Exercise description ::
Report each line of the material below that contains the string "Task", copying every such line in full.

Given entries ::

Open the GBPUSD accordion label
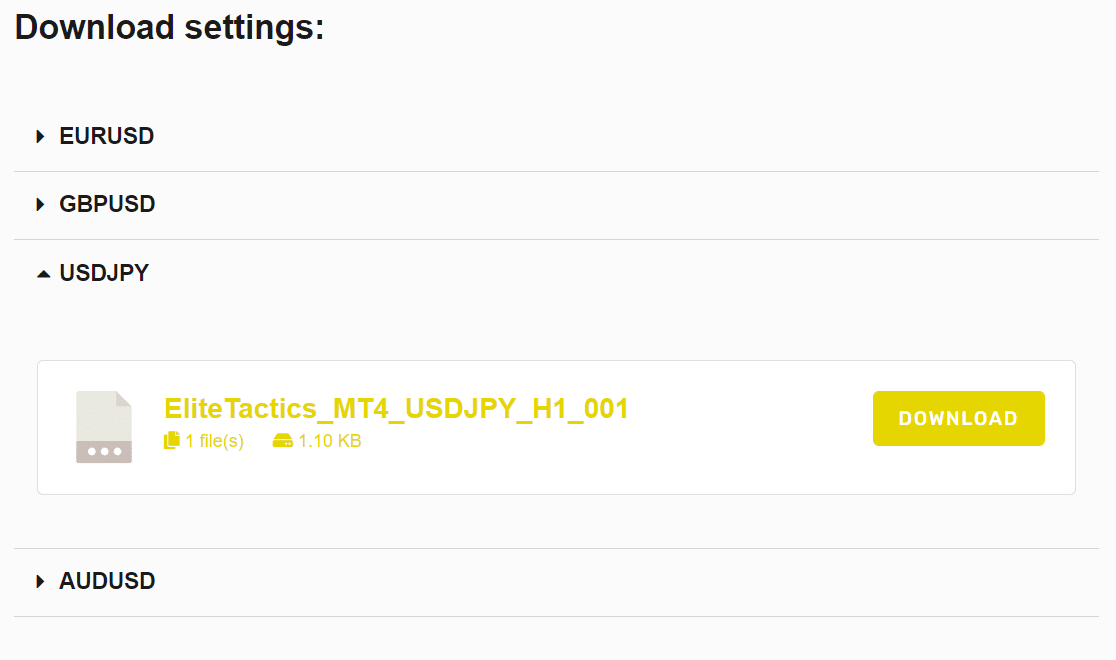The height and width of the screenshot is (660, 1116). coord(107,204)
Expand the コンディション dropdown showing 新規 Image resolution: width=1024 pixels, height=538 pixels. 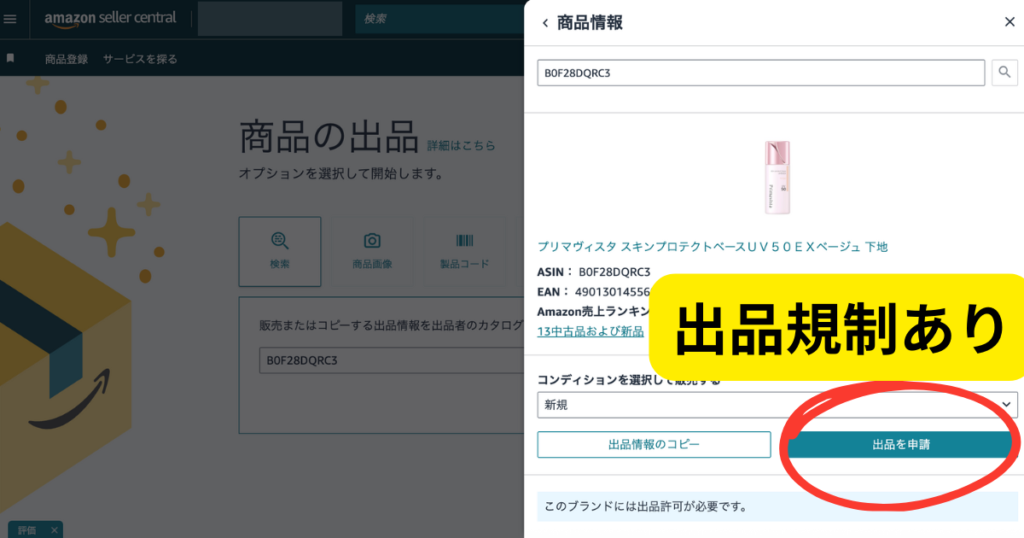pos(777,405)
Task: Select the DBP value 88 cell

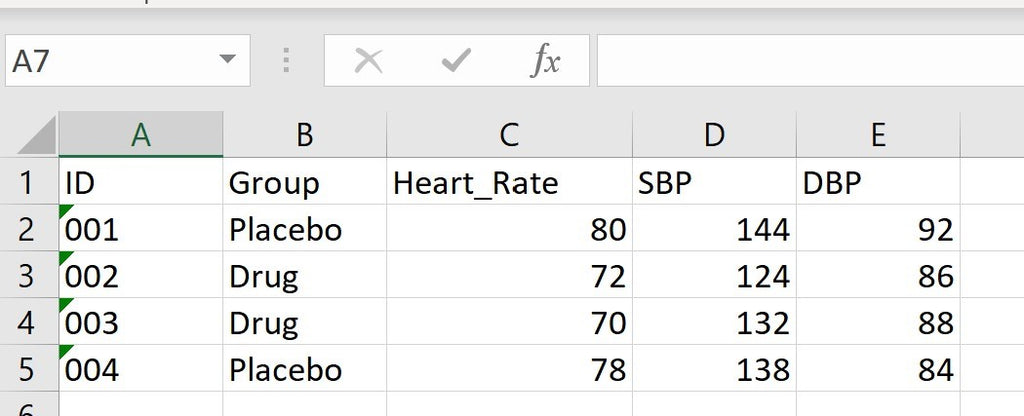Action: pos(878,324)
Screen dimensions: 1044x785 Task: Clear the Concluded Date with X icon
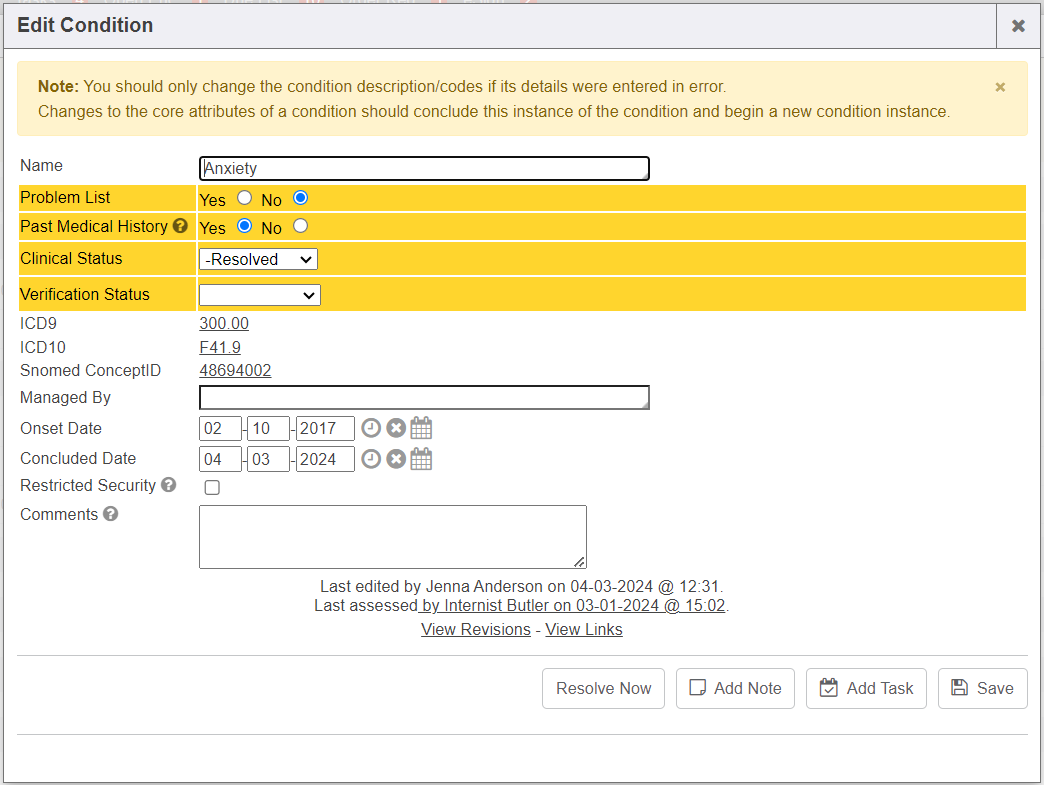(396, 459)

Exercise answer ::
Task: Select the DBP value 88 cell
Screen dimensions: 1044x785 Task: Clear the Concluded Date with X icon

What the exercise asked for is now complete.